La collaborazione al governo con il Partito Democratico di Veltroni deve terminare oggi stesso, questa è la condizione per poter ripartire collocandosi all’opposizione.
Il Prc a Roma
A Roma il partito è oggettivamente un pugile suonato. La destra di Alemanno ringhia e affila le armi in vista del Consiglio Straordinario del 9 Novembre. Rimanere ancora nella giunta Veltroni ci trascina sempre più a fondo, in un dibattito surreale dove ci troviamo a concordare sulla “fermezza” da adottare nelle politiche sull’immigrazione, ad accettare il terreno scivoloso del Consiglio Straordinario dove la destra di Alemanno andrà all’attacco e dove Veltroni si prepara ad accogliere molte delle sue richieste, con la logica di inseguirla sul suo terreno privilegiato. Limitare i danni che usciranno dal Consiglio Straordinario di Roma, con una giunta pronta a soccombere al delirio razzista di Alleanza Nazionale, sarà pressoché impossibile.
Occorre uscire dalla logica emendativa che ci fa ripiegare su posizioni di retroguardia, senza avere nemmeno la certezza di riuscire a mantenerle.
A Roma ci si sta battendo per i piccoli campi, contro i megacampi che vorrebbe costruire Veltroni, si sta diffondendo l’idea che “comunque bisogna fare qualcosa” e tra un po’ verrà promulgato il “decalogo della sicurezza democratico”.
È surreale che si faccia questo dibattito sull’emergenza immigrazione a Roma, una città che ha le risorse per accogliere il doppio degli immigrati che ci sono adesso, a patto però di scontrarsi con gli interessi dei grandi palazzinari amici di Veltroni, i cui cantieri fioriscono all’ombra della legge 30 quando non sono dominati dal lavoro nero. Dei palazzinari delle migliaia di appartamenti sfitti che, se requisiti, potrebbero offrire l’unica soluzione degna di una vita decente che si possa offrire agli immigrati ed ai lavoratori italiani.

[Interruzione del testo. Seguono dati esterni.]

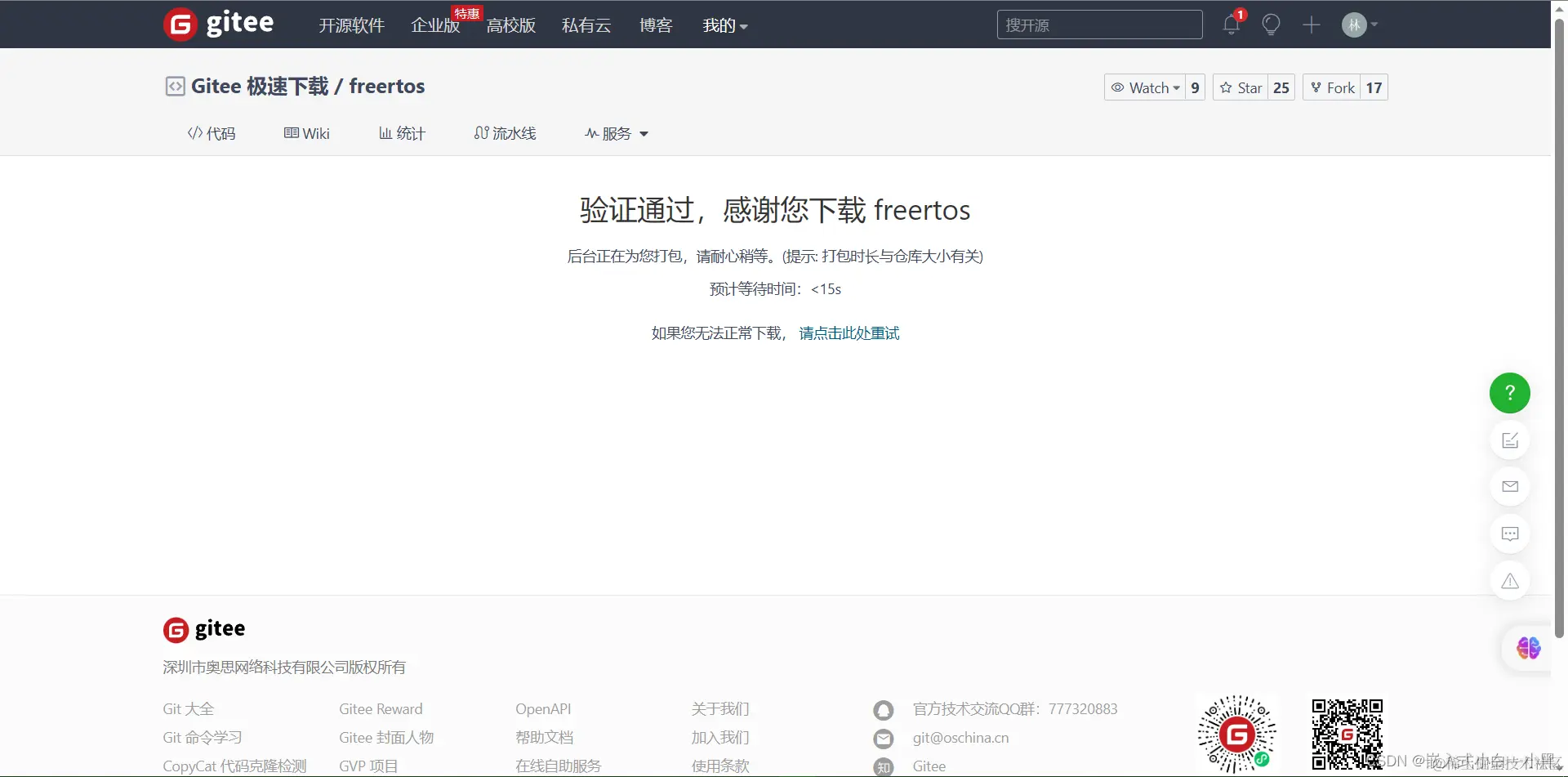Click the Zhihu Gitee icon in footer
Viewport: 1568px width, 777px height.
coord(883,766)
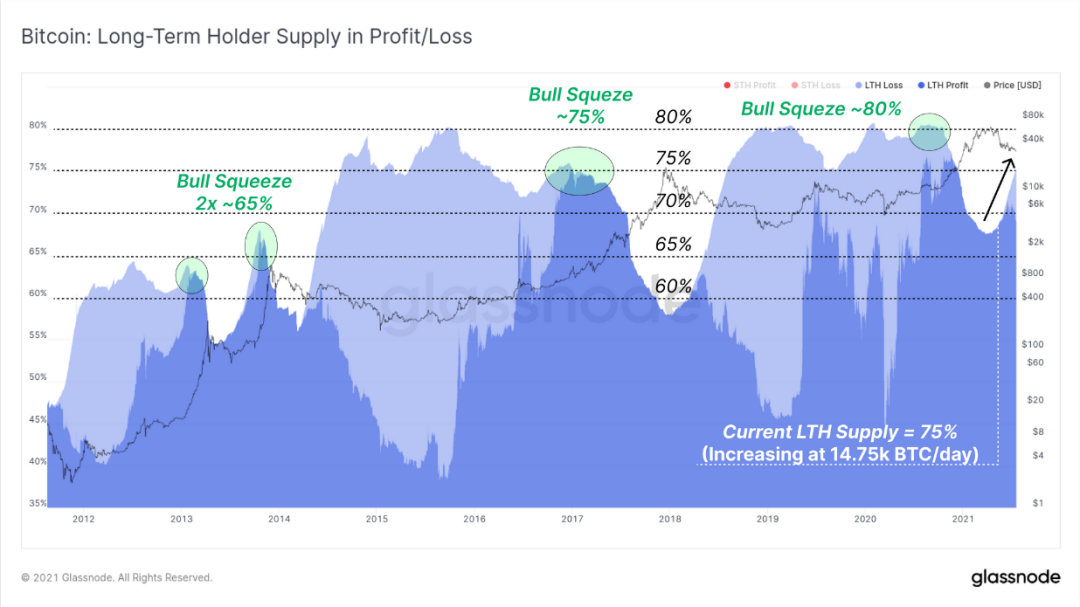
Task: Click the 2017 x-axis label
Action: pyautogui.click(x=572, y=519)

La vera emergenza è questa: la mancanza di case, di lavoro, di una sanità ed un’istruzione degne di questo nome. I responsabili del peggioramento delle condizioni di vita di milioni di lavoratori e di loro famiglie non è un immigrato romeno o albanese ma i grandi finanzieri, i palazzinari, i padroni delle città. Ci serve un partito ed una sinistra che riparta dalle lotte e che non soccomba ai diktat dei “poteri forti” rappresentati da Prodi e Veltroni.